Blackletter simply looks formal, I guess. Probably the same reason that we keep using them for our diplomas and degrees and such. But since we're not used to reading it, we just keep it as the title and nothing more.

«El futuro es una línea tan fina que apenas nos damos cuenta de pintarla nosotros mismos». (La Luz Oscura, por Javier Guerrero)

Marek Ozyhar's picture

Thank you for your response. I thought this might be the line of reasoning -it evokes formality, authority etc.
But what does it mean "simply looks formal" after all? Why does Americans associate blackletter with authority? It certainly doesn't look very formal to me, but rather pretentious. We, i.e. in Poland, for intance never use it for diplomas etc., and I am not aware of any country in Europe where this would be the case.

speter's picture

According to Jim Parkinson, blackletter began to be used for newspaper nameplates in the 1860s in England. The papers wanted to attract attention by using the darkest type available, which in most print shops at the time was blackletter.

See Jim Parkinson, "More than you ever wanted to know about nameplates" in John D. Berry, ed., Contemporary newspaper design, 2004, Mark Batty Publisher, 159--169.

Marek Ozyhar's picture

Thank you Steve.

The idea that they used the darkest type available sounds very interesting as it shiftes the reasoning from evoking authority to catching attention. I'll read the article to see how the authors support their claim.

However, as far as America is concerned many papers used blackletter already in the 1790. According to Kevin G. Barnhurst, John C. Nerone in The Form of News: A History ( Guilford Press, 2002) many papers used blackletter "because [it] provided a visual germanic clue, referring to the Teutonic origin of the English people and their ancient order" (p. 54, book is available on google books).

guifa's picture

Interesting. But I wonder why people would want the link to Germanic history.

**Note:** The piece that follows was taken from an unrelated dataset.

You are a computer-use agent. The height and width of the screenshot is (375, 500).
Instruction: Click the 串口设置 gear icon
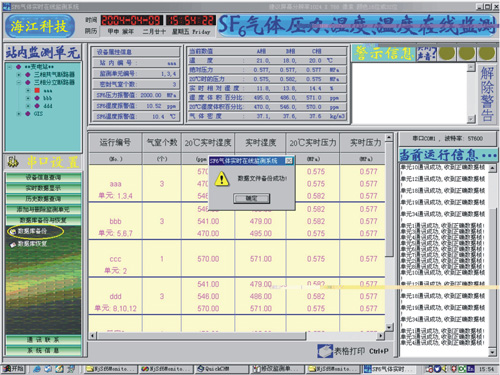[x=13, y=162]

I think the formalness comes in part from the complexity and calligraphic quality of the letters. I'm talking out of my ass now, but I'd assume in the olden days degrees were considered important enough to be handlettered instead of typeset, and might have been done in an English blackletter. Once universities started issuing so many degrees that they couldn't economically handletter the degrees, they wanted to maintain the style and simply switched to a blackletter font. This is pure speculation, but might be worth some investigation.

Then again, most European degrees I've seen are butt ugly (Spain's top university uses around seven different fonts on one sheet of paper including the largest type in Georgia—a great SCREEN font)... I'll take my pretentious blackletter :)

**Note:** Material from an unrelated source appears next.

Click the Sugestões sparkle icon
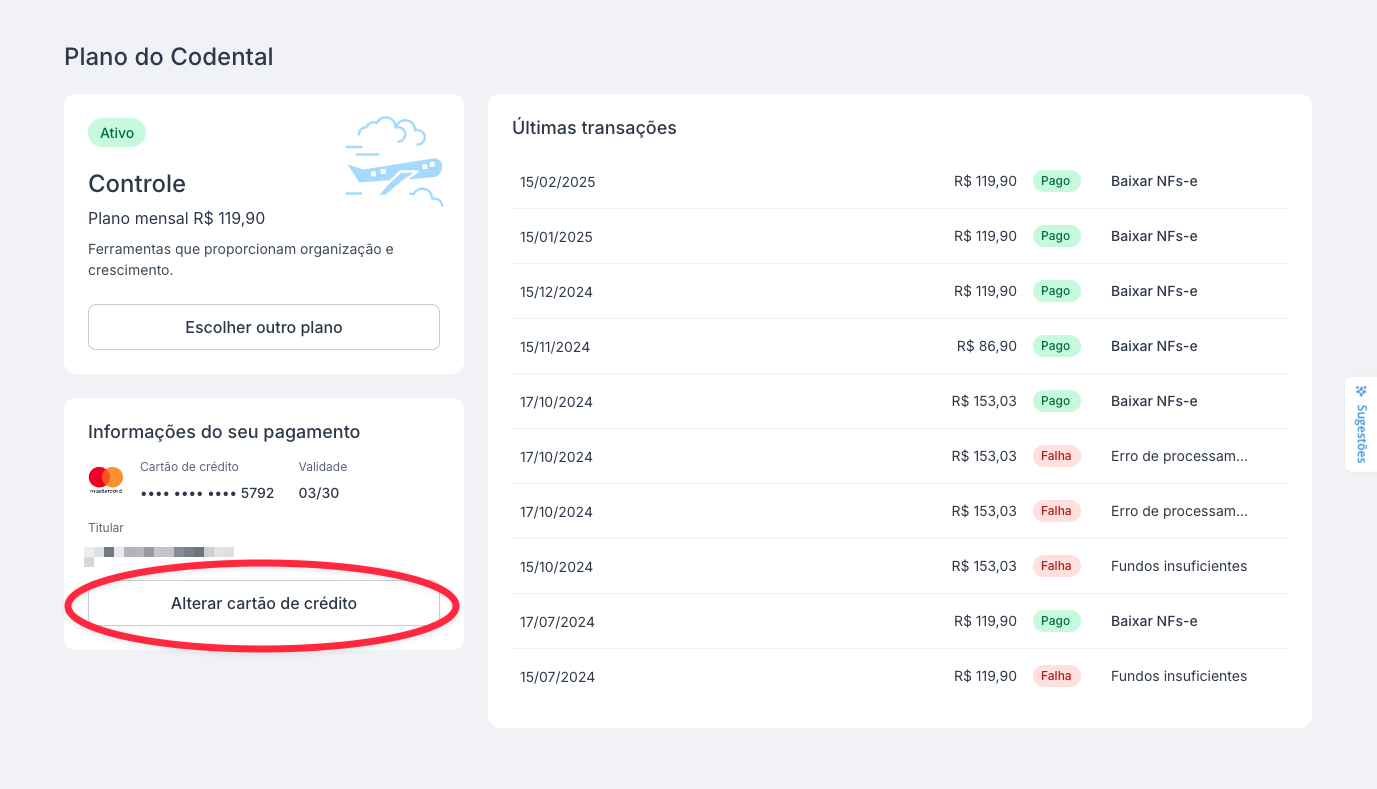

Also keep in mind that many things are culturally "learned". I could definitely see newspapers using blackletter for attention. But we have "learned" that now for newspapers which are more serious. I'm thinking about things like the USA Today etc, that use sans serif for their titles which then emphases an idea of blackletter=serious/formal. Again, just tossing ideas around.

«El futuro es una línea tan fina que apenas nos damos cuenta de pintarla nosotros mismos». (La Luz Oscura, por Javier Guerrero)

thompson's picture

I am also looking into this topic. Any other input would be appreciated. Especially any reference materials.

thompson's picture

sorry double post

peter_bain's picture

@marek and @thompson
While I don't have references on newspaper history at hand, you might recall that blackletter types were in common use when the first journals appeared, so the idea of authority is most probably based on its early appearance in print.

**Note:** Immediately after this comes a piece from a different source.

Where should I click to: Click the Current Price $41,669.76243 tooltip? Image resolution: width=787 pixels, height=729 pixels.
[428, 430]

I'm not familiar with the Barnhurst & Narone book, but this conclusion seems rather broad, and would look at actual examples of newspapers and see if there is any text in those papers themselves that would support this assertion. Plus recall that blackletter is as much english as german as french etc. by manuscript (pre-typographic) tradition.

Hope this helps.

peterf's picture

I was about to post more or less exactly what Peter says in his 22sep09 note.
I don't know that there was any "desire for Teutonic identity" involved, certainly, I've never considered any such reference before except, obviously, in German mastheads.

The fact that "Blackletter" is also widely called "Old English" is a better clue, and likely one would find English broadsides printed with 'mastheads' in such type back nearly to Caxton. This would then be a simple path to seeing the same structural form persist, if anachronistically, in the New York Times, et al, to the present day.

Although my favorite "Old English" is BM Harley 2904...

http://www.british-library.uk/catalogues/illuminatedmanuscripts/ILLUMIN.... etc... (what an incredible book. I've had the pleasure/honor of paging through this treasure, when I was studying calligraphy under Ieuan Rees in the early 1980s. Ieuan wrote a letter of introduction for me, and I was admitted to the rare book room at the British Library. Would love to get back there some day.)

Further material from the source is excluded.